14 réflexions sur « Chez Rosalie »

  1. Re-confinement aidant, je découvre ton blog et cet article Chez Rosalie que j’ai lu en espérant que le restaurant existerait encore. Naïve que je suis. Je vais donc me plonger dans tes autres écrits. C’est tellement bien de creuser un quartier comme ça. Continue, continue… sont les mots que je t’envoie de l’autre quartier anciennement arti et populaire de Paris.

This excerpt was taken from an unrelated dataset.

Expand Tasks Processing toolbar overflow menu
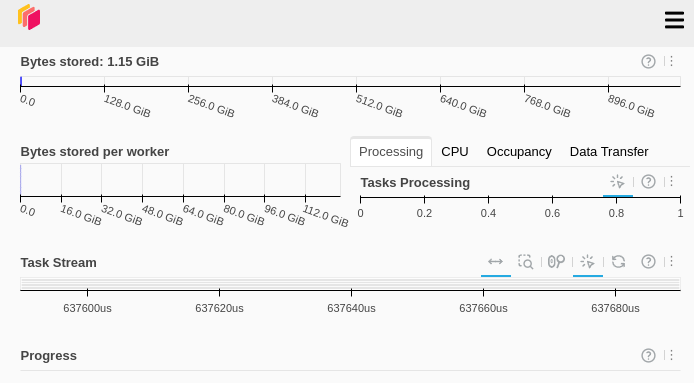Viewport: 694px width, 383px height. tap(671, 181)
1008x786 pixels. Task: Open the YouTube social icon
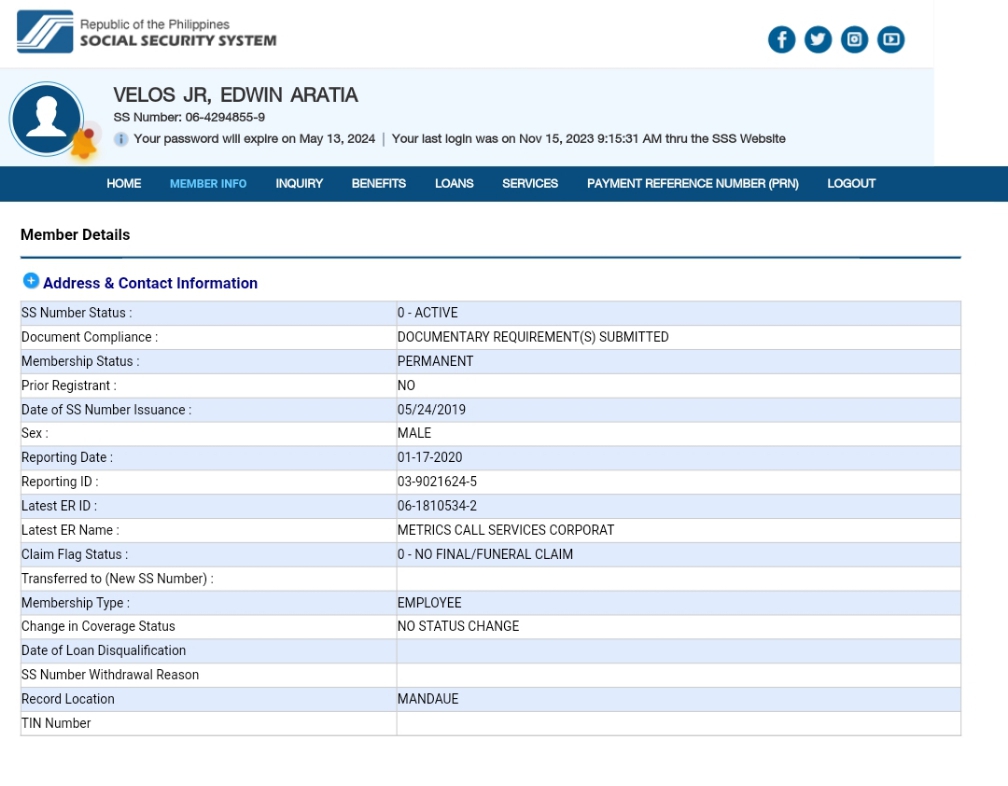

    1. Merci Jacquie pour ton message d’encouragement. Ça me fait chaud au cœur. Montmartre et Montparnasse ont une histoire commune 😉 je suis preneuse de tes remarques et idées d’article 😃

  2. Merci pour cet article passionnant ! Je viens d’écrire un nouveau billet sur mon blog consacré à Kiki de Montparnasse, je me suis fait un plaisir de citer votre article 🙂
    Belle soirée,
    Eva

  3. Nous sommes arrivés d’Algérie, rue Campagne Première en 1965. C’était un quartier pas cher à l’époque! L’appartement était en travaux et nous mangions souvent chez Rosalie avec mes parents. Les photos ressemblent à ce que j’ai connu. C’était bon!!! C’est là que j’ai mangé mes premiers plats « français », daube, île flottante… et bien d’autres. J’en garde un très bon et très doux souvenir.
    Nous avons connu Boris TASLITZKY qui vivait encore dans la cité des artistes. Mes parents ont par la suite acheté un appartement dans le nouvel immeuble……Montparnasse changeait, les artistes étaient partis, il ne restait plus que des souvenirs. Peu à peu les boutiques de la rue ont fermé. Il y en avait beaucoup. Boucher, boulanger, marchand de couleurs (évidemment), coiffeur, droguerie. C’était vivant.
    Merci de m’avoir fait revivre tout ça!!!

  4. Merci pour cet article , j’ai beaucoup apprécié .
    J’ai fini de lire un livre sur Kiki de Montparnasse et votre article complète mes connaissances sur cette période si intéressante !

    1. Merci Nat pour votre message. Au fait quel livre sur Kiki de Montparnasse avez-vous lu ? Le recommandez-vous ?

  5. Angèle Merle (soeur de mon père) et André Rémond sont mes tantes et oncles. Je me souviens très bien de ce petit restaurant où j’adorais y déguster des « fontainebleau » (sorte de formage blanc surmonté de crème fouettée je pense).
    J’adorais quand on allait au Jardin du Luxembourg et y voir guignol parfois.
    Tante Angèle avait une minuscule pièce à côté, à l’étage où l’on accédait par la cour intérieure située à droite du restaurant (on pouvait y dormir).
    Après le décès d’André Rémond en 1956, Tante Angèle a tenu une épicerie 21 rue Bezoul.
    Que de souvenirs…
    Je suis passée il y a quelques années rue Campagne 1re… quelle déception !

  6. Bonjour Nathalie, je vois que dans le chapeau de votre article Rosalie est toujours nommée Rosalia; à corriger. Vous indiquez aussi qu’elle cesse son activité en 29-30; non, c’est à l’été 1932 qu’elle quitte définitivement son restaurant pour se retirer à Cagnes; entre 1925 et 1928, elle avait cédé la gérance à une américaine, Mrs Butler.